INSTRUCTIONS TO FOLLOW: Could you copy the data below word for word, starting at the line that contains "This screenshot has height=883, width=1027." and stopping after the line that contains "(531, 358)."? Leave the pictures out.

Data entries

- - - - -

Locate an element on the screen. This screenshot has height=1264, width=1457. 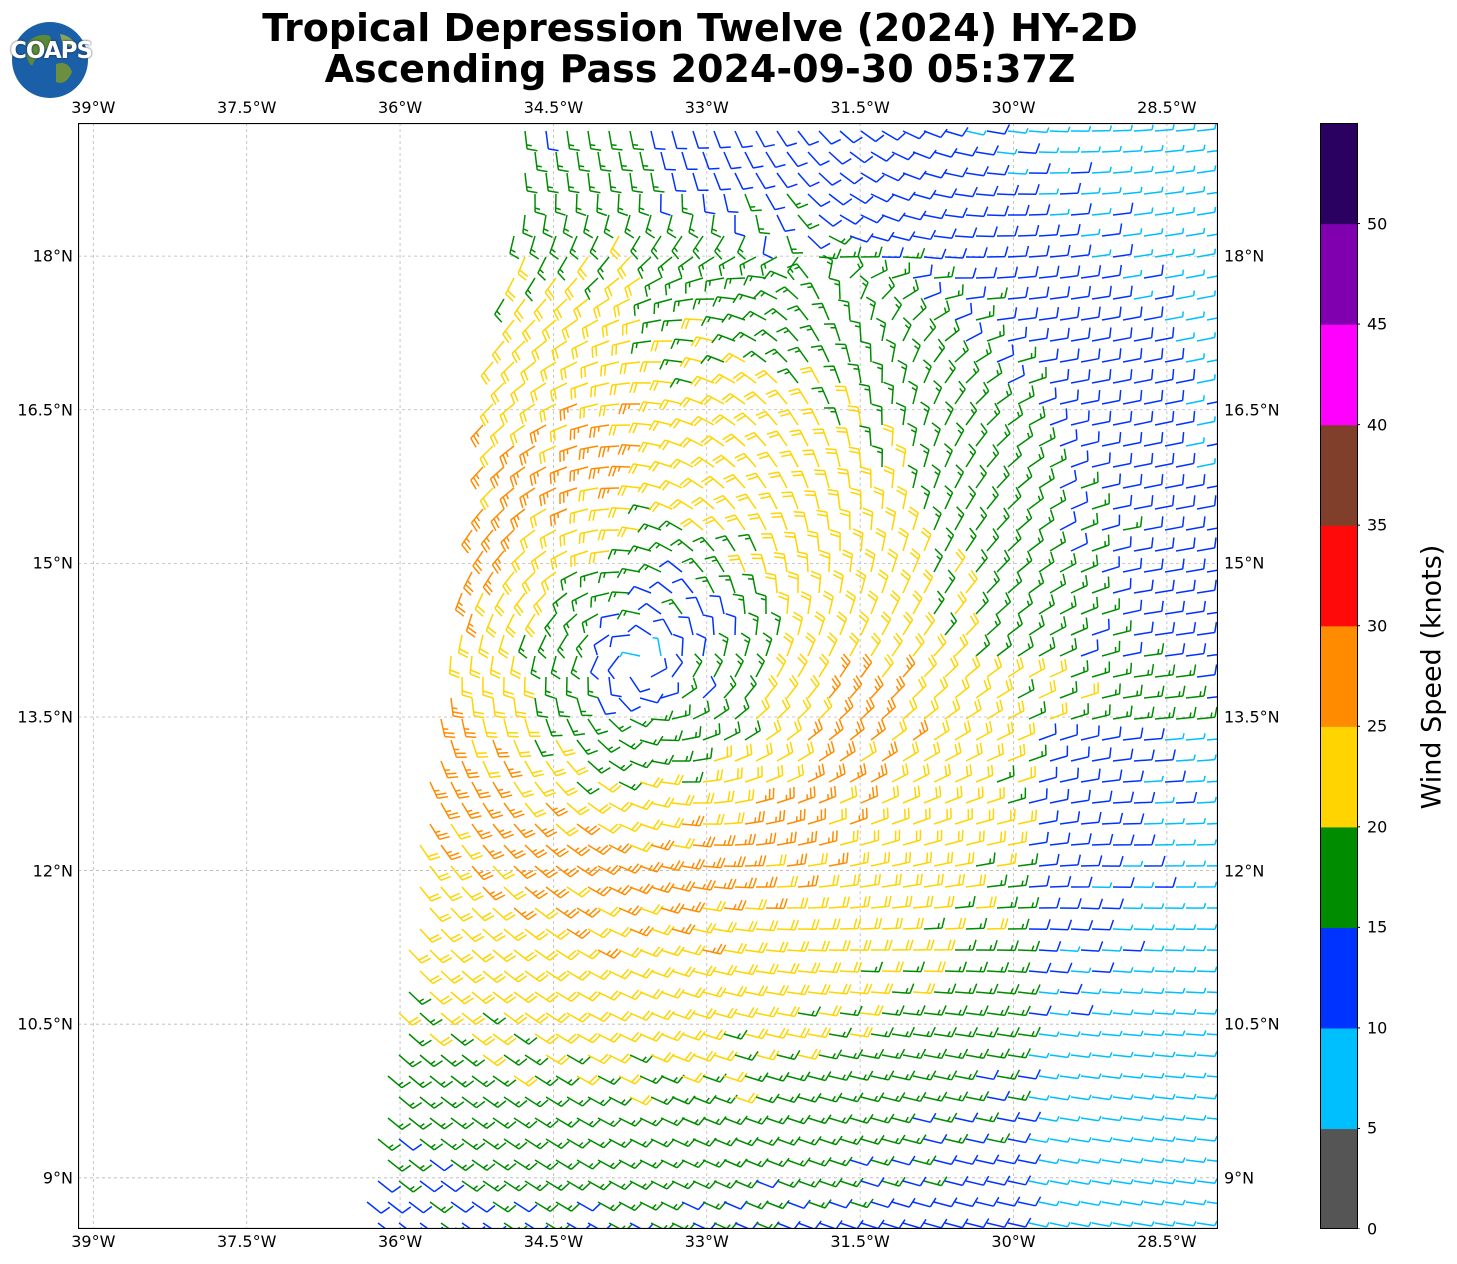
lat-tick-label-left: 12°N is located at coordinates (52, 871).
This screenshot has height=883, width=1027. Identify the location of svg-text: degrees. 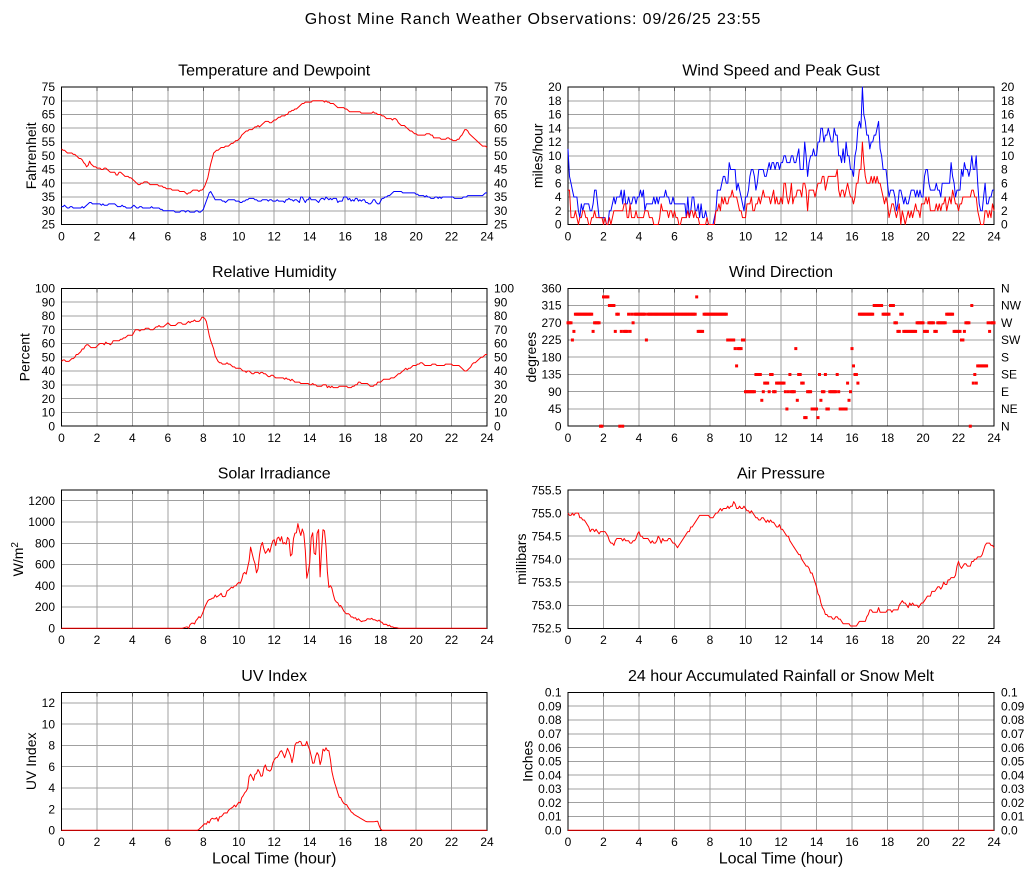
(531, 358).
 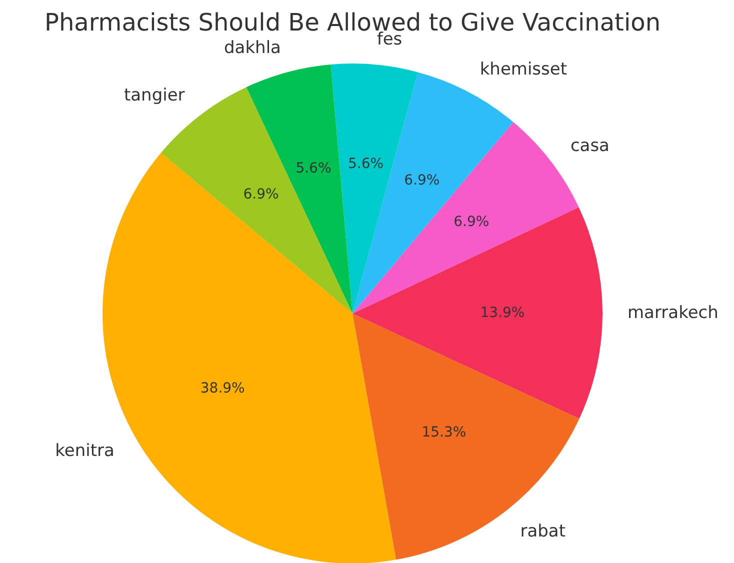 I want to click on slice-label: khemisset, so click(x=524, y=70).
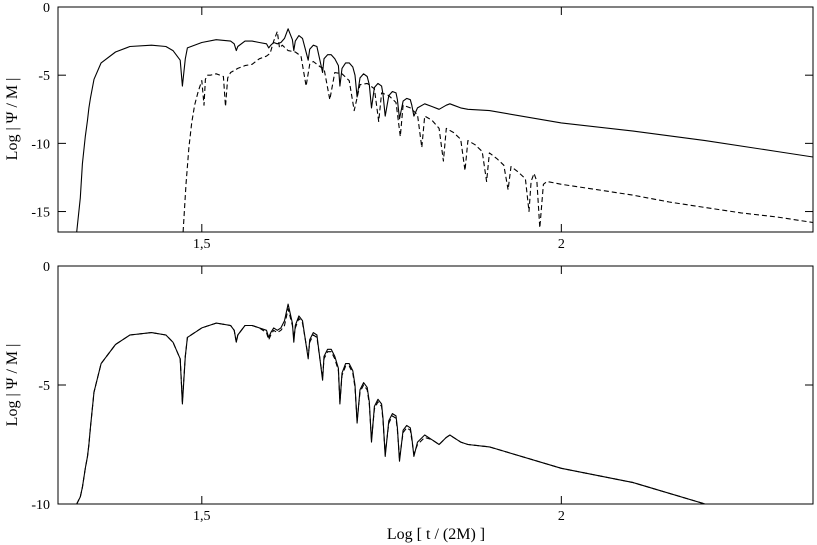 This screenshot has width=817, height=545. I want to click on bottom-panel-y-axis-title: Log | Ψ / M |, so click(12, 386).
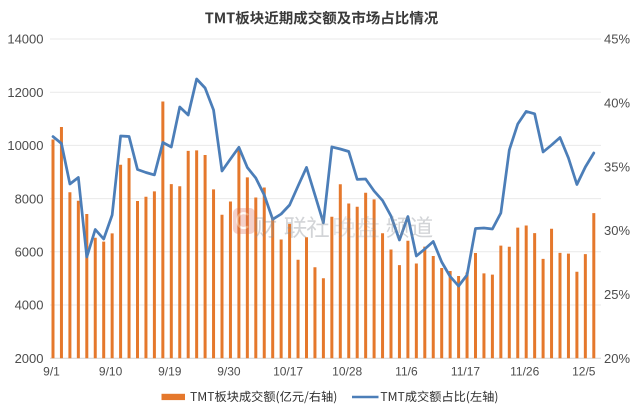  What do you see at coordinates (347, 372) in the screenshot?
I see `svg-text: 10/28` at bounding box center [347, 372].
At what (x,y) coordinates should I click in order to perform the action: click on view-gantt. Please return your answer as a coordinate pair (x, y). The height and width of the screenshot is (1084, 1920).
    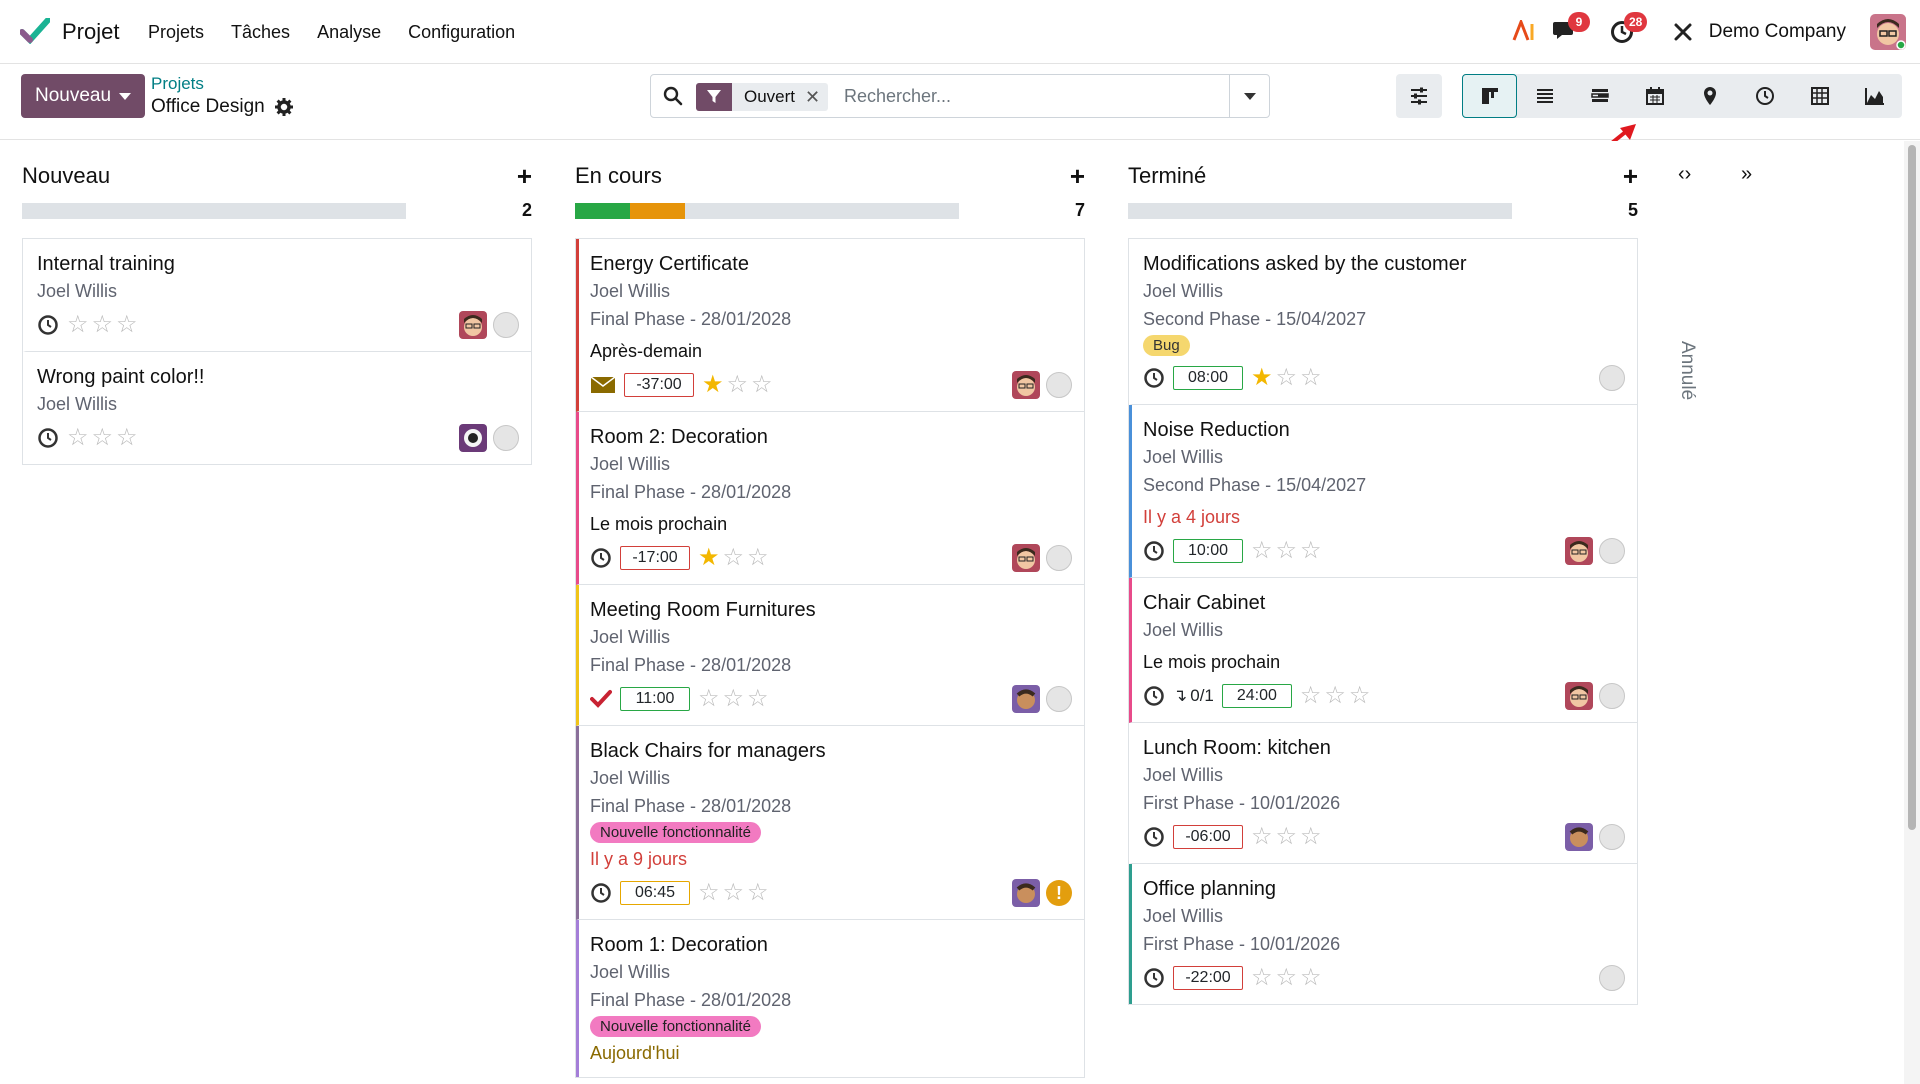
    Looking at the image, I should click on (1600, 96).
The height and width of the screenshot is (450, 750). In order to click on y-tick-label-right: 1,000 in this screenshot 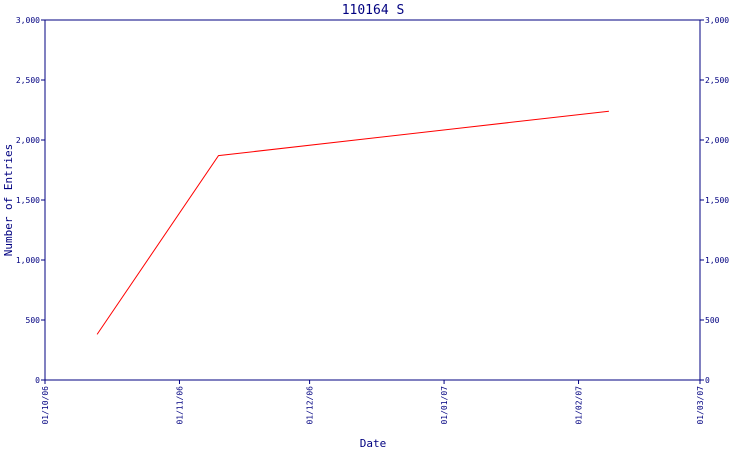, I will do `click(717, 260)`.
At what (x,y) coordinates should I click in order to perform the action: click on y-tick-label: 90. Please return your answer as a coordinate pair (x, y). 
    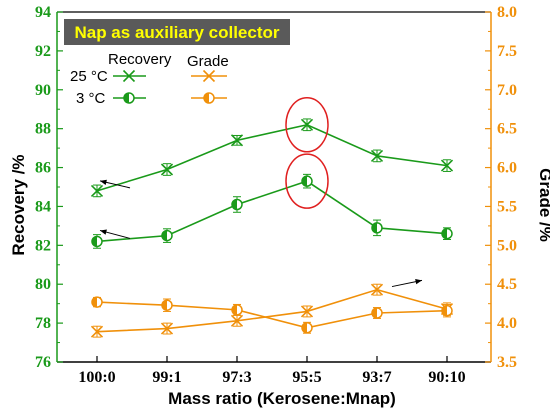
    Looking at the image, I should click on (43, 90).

- - - - -

FINAL ANSWER:
This screenshot has height=883, width=1027. Identify the location of svg-text: degrees. 
(531, 358).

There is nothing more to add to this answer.